Mixed-Syntax Queries

If a query operator has no query-syntax support, you can mix query syntax and fluent syntax. The only restriction is that each query-syntax component must be complete

string[] names = { "Tom", "Dick", "Harry", "Mary", "Jay" };

(from n in names where n.Contains ("a") select n).Count()
    .Dump ("Names containing the letter 'a'");

string first = (from n in names orderby n select n).First()
    .Dump ("First name, alphabetically");

names.Where (n => n.Contains ("a")).Count()
    .Dump ("Original query, entirely in fluent syntax");

names.OrderBy (n => n).First()
    .Dump ("Second query, entirely in fluent syntax");

Deferred Execution

An important feature of most query operators is that they execute not when constructed, but when enumerated (in other words, when MoveNext is called on its enumerator).

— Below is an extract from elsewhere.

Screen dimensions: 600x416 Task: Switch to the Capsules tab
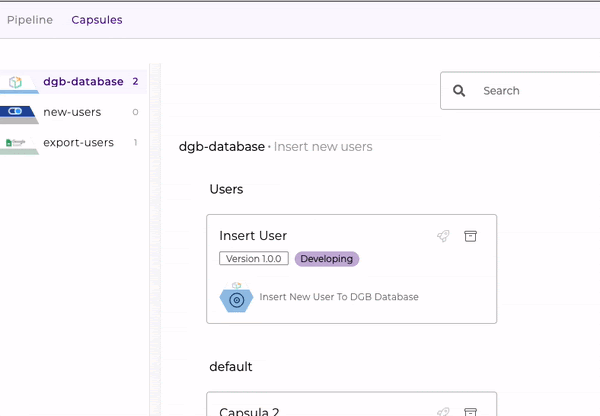click(x=97, y=20)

var numbers = new List<int> { 1 };
IEnumerable<int> query = numbers.Select (n => n * 10); // Build query
numbers.Add (2); // Sneak in an extra element
foreach (int n in query)
Console.Write (n + "|"); // 10|20|

The extra number that we sneaked into the list after constructing the query is included in the result because it’s not until the foreach statement runs that any filtering or sorting takes place. This is called deferred or lazy execution and is the same as what happens with delegates.

All standard query operators provide deferred execution, with the following exceptions

  • Operators that return a single element or scalar value, such as First or Count
  • The following conversion operators:ToArray, ToList, ToDictionary, ToLookup, ToHashSet

These operators cause immediate query execution because their result types have no mechanism to provide deferred execution. The Count method, for instance, returns a simple integer, which doesn’t then get enumerated. The following query is executed immediately:

int matches = numbers.Where (n => n <= 2).Count(); // 1

Deferred execution is important because it decouples query construction from query execution. This allows you to construct a query in several steps, and makes database queries possible.

Reevaluation

Deferred execution has another consequence: a deferred execution query is reevaluated when you reenumerate:

var numbers = new List<int>() { 1, 2 };
IEnumerable<int> query = numbers.Select (n => n * 10);
foreach (int n in query) Console.Write (n + "|"); // 10|20|
numbers.Clear();
foreach (int n in query) Console.Write (n + "|"); // <nothing>

There are a couple of reasons why reevaluation is sometimes disadvantageous

  • Sometimes, you want to “freeze” or cache the results at a certain point in time.
  • Some queries are computationally intensive (or rely on querying a remote data‐ base), so you don’t want to unnecessarily repeat them

You can defeat reevaluation by calling a conversion operator such as ToArray or ToList.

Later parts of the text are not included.